To do:
- a) In the blended finance governance extract below, list every group the text says should sit on the cross-functional committee.
- b) Use the blended finance governance extract below to answer these questions:
(i) What median mobilization ratio does it give across blended finance deals?
(ii) How much faster do deals with pre-defined waterfall mechanics close than those relying on ad hoc negotiations?
(iii) What do digital MRV systems monitor?
** START Extract **
Building Governance, Implementation, and Monitoring Systems

Once the capital stack is in place, having strong governance, implementation, and monitoring systems becomes essential. These systems not only help avoid potential issues but also build trust among stakeholders. Clear authority and accountability are necessary to effectively manage a blended finance structure, ensuring that governance aligns seamlessly with the financial strategies already established.

Setting Up Governance and Decision-Making Processes

For blended finance to work effectively, governance requires a cross-functional committee. This group should include trustees, faculty, facilities managers, finance staff, and representatives from state higher education offices, each with well-defined roles and approval responsibilities. The committee handles major decisions, such as calibrating tranches, committing capital, and determining project sequencing.

Adding a student advisory committee can help address concerns like construction disruptions or additional fees. To further enhance transparency, an open data dashboard can provide real-time updates on project assumptions, timelines, and financial progress [3].

"Opacity and complexity drive up transaction costs and undermine trust." - Columbia Center on Sustainable Investment [2]

Developing Contractual and Operational Frameworks

Once decision-making processes are established, standardized frameworks ensure consistency in tracking performance. Impact measurement plays a key role here. By embedding impact metrics into term sheets and agreements, with defined KPIs, baselines, and reporting schedules, accountability becomes a contractual obligation rather than a vague aspiration [1].

For university-related projects, essential contractual elements include ESG reporting aligned with standards like the GHG Protocol and ENERGY STAR. Additionally, pre-defined waterfall mechanics outline how cash flows are distributed among senior, mezzanine, and first-loss tranches. Deals that include these mechanics tend to close 40% faster compared to those that rely on ad hoc negotiations [1][3].

Continuous Monitoring of Impact, Performance, and Risk

To complement the risk-sharing mechanisms of the capital stack, continuous monitoring is crucial. This involves tracking financial performance, impact outcomes, and risk exposure. Two key financial metrics stand out: the mobilization ratio, which measures how much private capital is attracted per dollar of concessional funding (with a median of 4:1 across blended finance deals), and the Avoided Loss Ratio, which quantifies damages avoided per dollar invested [1].

Technological tools play a significant role here. Digital MRV (Measurement, Reporting, and Verification) systems can monitor CO₂ reductions and clean energy capacity in near-real time. Meanwhile, Monte Carlo simulations provide insights into how credit shocks might affect different tranches [1][9].

Step-by-Step Guide to Launching a Blended Finance Initiative

How Universities Build a Blended Finance Model for Sustainability

Once governance, monitoring, and capital stack structures are in place, the focus shifts to execution. Here's how to transition from planning to a fully operational blended finance model.
** END Extract **
** START Items **
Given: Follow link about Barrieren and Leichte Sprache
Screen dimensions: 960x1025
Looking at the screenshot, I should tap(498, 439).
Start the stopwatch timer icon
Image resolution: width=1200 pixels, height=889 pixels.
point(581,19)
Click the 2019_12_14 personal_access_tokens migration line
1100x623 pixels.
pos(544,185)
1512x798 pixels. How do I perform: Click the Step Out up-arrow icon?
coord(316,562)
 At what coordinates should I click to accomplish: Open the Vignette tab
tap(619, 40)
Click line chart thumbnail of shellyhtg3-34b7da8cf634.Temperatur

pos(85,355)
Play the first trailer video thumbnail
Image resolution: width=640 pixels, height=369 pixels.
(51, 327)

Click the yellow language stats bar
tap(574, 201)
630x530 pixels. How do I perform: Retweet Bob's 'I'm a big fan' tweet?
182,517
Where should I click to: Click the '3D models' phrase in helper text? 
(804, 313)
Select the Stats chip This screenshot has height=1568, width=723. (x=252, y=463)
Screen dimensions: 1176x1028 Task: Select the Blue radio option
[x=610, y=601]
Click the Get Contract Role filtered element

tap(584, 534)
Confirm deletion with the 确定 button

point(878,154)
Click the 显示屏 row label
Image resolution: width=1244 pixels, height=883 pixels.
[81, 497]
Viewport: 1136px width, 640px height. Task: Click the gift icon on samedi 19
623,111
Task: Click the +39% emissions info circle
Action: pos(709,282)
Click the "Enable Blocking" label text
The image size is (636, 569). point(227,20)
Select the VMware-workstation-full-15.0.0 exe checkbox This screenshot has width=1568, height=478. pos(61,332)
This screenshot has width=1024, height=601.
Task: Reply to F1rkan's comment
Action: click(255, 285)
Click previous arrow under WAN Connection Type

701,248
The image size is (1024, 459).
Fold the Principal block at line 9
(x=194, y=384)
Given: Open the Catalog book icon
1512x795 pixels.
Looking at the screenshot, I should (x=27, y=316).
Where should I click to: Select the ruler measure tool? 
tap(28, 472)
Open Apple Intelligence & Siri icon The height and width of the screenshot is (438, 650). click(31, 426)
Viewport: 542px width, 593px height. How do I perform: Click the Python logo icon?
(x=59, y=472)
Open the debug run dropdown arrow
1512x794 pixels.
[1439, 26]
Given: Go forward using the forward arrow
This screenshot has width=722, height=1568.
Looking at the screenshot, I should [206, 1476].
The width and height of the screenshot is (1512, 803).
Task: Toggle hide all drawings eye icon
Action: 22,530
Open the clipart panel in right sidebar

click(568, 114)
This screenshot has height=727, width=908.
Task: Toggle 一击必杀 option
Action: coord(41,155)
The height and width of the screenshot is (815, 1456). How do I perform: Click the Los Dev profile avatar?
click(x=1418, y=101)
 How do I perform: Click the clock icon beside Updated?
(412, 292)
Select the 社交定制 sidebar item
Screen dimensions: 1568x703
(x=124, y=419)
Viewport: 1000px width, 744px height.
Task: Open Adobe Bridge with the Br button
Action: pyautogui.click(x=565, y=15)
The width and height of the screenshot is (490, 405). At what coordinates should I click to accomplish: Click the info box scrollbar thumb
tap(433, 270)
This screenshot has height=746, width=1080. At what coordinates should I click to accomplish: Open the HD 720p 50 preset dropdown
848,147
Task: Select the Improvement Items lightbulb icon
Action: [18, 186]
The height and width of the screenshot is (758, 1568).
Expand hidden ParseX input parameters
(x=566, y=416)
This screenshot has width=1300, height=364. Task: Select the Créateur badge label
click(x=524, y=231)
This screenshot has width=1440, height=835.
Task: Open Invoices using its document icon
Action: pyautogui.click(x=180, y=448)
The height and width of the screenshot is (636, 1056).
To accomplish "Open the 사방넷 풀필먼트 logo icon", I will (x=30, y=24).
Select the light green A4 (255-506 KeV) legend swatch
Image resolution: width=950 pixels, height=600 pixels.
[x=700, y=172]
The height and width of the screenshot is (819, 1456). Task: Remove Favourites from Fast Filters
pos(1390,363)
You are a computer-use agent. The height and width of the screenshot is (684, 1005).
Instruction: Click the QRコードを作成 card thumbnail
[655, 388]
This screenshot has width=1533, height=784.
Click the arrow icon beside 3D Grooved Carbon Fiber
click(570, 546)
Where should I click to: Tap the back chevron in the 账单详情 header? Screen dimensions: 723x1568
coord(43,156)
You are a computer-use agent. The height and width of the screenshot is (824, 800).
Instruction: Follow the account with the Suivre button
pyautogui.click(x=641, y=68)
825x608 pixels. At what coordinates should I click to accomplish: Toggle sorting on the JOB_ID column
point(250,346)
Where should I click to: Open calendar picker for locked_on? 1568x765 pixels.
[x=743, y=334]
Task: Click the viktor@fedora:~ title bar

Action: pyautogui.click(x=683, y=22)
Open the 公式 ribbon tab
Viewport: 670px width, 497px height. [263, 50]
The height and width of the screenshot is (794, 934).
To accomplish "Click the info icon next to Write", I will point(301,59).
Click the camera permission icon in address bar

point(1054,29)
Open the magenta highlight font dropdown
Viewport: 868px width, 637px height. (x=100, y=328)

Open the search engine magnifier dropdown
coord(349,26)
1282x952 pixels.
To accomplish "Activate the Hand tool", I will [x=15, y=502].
** END Items **
Responses:
- a)
- Trustees
- Faculty
- Facilities managers
- Finance staff
- Representatives from state higher education offices

- b)
(i) 4:1
(ii) 40% faster
(iii) CO₂ reductions and clean energy capacity, in near-real time